## Exercise
Below are some entries; state how many of their lines contain the word "Order", with nothing else in the reply.

## Data shown
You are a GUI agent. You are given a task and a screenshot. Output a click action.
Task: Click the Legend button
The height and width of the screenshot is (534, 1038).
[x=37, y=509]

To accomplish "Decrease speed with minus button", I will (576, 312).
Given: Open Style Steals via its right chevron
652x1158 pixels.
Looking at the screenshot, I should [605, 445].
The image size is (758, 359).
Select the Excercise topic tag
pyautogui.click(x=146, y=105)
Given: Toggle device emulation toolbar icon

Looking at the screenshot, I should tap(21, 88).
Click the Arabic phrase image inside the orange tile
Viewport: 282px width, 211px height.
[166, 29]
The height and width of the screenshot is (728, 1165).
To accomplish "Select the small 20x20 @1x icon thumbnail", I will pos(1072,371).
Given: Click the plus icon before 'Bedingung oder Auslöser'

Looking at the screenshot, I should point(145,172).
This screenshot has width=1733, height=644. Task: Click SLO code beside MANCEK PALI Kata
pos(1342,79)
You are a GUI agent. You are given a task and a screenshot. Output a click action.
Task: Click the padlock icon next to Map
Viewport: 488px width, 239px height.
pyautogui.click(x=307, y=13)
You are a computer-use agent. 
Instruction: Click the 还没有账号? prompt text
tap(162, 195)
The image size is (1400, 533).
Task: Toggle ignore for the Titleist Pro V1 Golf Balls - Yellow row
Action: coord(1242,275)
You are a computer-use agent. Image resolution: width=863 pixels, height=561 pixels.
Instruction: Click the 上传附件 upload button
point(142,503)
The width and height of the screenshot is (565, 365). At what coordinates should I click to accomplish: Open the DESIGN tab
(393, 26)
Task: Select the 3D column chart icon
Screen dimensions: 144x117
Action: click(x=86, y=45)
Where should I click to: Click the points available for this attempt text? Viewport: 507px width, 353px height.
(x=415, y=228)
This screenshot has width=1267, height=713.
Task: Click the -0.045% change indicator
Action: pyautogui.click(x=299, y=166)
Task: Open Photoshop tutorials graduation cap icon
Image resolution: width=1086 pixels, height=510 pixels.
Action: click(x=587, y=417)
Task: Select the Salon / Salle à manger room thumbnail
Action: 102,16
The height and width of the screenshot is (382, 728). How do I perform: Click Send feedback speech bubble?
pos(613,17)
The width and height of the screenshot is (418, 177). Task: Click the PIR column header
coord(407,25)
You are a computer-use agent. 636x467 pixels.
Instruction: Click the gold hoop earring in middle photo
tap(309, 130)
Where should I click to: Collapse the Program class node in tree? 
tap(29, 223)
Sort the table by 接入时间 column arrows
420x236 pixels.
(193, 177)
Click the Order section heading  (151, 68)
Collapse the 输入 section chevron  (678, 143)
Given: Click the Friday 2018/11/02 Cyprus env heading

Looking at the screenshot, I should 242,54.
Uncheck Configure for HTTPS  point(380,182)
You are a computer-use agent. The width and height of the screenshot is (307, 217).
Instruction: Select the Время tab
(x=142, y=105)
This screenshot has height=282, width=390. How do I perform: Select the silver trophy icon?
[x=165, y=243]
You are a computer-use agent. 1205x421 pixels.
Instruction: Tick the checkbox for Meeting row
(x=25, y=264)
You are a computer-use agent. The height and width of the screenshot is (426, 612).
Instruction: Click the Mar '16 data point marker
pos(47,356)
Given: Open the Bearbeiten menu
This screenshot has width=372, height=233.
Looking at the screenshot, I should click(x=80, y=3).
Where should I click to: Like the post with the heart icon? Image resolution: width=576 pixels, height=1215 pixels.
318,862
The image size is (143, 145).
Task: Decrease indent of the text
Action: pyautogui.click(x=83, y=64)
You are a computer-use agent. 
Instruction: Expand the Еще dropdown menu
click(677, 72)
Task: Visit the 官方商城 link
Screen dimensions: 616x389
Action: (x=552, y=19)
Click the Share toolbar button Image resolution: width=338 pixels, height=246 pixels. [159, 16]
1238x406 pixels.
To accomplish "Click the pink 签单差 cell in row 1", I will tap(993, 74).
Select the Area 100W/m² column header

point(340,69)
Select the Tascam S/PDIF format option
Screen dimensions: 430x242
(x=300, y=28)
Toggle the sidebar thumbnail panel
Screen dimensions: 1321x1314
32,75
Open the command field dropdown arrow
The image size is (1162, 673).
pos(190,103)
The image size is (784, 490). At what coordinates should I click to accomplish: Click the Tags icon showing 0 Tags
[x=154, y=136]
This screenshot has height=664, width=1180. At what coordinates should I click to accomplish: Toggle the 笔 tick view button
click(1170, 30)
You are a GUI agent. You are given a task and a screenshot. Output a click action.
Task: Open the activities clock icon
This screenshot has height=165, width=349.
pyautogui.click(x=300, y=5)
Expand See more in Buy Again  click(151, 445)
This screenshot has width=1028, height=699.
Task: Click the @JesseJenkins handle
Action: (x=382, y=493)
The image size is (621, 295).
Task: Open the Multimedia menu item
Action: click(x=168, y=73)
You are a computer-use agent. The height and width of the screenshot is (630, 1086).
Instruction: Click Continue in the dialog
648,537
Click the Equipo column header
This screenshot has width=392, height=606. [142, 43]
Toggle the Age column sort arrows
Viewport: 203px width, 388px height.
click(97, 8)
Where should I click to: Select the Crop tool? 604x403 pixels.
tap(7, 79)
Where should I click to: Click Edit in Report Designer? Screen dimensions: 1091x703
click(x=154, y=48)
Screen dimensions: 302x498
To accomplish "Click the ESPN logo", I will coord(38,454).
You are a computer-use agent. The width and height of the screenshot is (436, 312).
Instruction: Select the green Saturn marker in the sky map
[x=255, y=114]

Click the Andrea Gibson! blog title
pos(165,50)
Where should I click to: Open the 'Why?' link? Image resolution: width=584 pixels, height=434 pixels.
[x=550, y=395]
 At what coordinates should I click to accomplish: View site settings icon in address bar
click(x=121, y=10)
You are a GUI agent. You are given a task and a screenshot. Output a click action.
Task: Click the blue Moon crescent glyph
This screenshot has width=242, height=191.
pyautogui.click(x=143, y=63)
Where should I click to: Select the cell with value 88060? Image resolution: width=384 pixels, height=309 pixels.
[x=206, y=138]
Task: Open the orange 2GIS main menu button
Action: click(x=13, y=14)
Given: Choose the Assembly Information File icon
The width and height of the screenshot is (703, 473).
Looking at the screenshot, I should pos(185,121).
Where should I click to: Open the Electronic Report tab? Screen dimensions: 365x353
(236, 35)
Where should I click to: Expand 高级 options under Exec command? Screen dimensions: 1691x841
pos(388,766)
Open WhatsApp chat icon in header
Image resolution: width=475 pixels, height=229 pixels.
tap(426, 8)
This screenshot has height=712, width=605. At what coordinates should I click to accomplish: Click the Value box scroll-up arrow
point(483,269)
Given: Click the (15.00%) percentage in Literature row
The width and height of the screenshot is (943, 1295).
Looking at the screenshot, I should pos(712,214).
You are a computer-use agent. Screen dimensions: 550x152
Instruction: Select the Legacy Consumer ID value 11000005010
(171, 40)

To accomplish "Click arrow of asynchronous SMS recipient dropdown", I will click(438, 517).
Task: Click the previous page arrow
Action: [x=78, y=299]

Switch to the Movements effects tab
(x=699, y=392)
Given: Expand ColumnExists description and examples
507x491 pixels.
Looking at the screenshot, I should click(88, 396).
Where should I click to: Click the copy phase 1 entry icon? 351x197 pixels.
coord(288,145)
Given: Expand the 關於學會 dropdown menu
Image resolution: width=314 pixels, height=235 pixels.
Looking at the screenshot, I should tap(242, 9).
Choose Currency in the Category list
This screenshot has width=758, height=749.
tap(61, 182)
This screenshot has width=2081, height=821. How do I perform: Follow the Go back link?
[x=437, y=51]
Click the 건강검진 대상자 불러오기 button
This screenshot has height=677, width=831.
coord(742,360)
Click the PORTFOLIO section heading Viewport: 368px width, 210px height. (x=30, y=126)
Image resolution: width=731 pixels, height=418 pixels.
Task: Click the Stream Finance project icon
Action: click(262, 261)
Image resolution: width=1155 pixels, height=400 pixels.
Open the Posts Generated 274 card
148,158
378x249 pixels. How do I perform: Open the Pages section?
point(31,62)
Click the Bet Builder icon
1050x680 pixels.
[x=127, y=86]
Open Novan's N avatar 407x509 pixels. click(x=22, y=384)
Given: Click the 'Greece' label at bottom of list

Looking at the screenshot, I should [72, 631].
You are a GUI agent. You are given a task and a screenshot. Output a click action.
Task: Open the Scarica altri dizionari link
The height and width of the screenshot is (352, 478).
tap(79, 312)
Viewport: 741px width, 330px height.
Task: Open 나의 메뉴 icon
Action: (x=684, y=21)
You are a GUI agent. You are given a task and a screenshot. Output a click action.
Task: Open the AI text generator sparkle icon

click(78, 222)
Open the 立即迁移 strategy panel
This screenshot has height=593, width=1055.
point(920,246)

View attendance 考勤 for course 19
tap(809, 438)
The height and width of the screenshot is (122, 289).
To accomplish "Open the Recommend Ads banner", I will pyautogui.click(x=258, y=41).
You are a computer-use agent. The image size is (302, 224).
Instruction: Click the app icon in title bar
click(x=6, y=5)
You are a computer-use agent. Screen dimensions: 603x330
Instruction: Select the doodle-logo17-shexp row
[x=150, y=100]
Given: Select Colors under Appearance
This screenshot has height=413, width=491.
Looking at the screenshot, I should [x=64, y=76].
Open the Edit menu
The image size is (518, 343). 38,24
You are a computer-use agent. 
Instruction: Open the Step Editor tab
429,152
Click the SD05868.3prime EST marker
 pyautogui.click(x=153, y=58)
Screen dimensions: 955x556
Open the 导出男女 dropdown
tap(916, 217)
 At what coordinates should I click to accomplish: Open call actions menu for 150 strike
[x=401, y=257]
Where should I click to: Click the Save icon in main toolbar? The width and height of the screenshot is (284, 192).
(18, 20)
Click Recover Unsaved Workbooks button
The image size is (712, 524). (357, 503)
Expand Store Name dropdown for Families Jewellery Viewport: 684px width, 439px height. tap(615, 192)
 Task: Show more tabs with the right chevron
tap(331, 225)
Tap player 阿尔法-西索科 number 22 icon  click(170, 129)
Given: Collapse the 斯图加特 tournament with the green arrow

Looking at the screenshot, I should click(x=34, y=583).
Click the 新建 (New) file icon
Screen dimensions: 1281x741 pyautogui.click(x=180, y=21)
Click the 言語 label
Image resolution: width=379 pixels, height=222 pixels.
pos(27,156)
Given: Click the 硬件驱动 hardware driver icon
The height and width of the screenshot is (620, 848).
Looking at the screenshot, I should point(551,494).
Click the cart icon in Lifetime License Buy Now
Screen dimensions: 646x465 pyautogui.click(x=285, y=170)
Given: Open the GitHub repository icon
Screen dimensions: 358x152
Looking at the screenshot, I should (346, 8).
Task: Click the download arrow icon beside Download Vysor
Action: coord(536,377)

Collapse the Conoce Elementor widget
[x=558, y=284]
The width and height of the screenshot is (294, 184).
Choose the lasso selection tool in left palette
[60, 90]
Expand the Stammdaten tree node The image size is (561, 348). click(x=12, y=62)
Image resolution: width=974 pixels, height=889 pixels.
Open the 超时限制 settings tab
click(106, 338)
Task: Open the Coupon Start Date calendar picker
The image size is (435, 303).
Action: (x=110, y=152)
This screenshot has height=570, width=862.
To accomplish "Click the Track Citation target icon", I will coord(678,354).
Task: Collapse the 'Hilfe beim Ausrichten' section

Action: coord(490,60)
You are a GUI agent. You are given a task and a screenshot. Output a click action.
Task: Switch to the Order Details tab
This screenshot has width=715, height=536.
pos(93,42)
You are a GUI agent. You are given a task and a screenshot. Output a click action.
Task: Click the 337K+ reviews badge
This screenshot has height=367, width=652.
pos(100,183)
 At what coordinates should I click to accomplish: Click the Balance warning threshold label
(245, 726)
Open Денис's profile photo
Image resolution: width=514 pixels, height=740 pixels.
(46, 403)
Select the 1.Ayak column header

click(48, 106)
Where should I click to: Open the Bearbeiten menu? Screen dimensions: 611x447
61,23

## Answer to the problem
2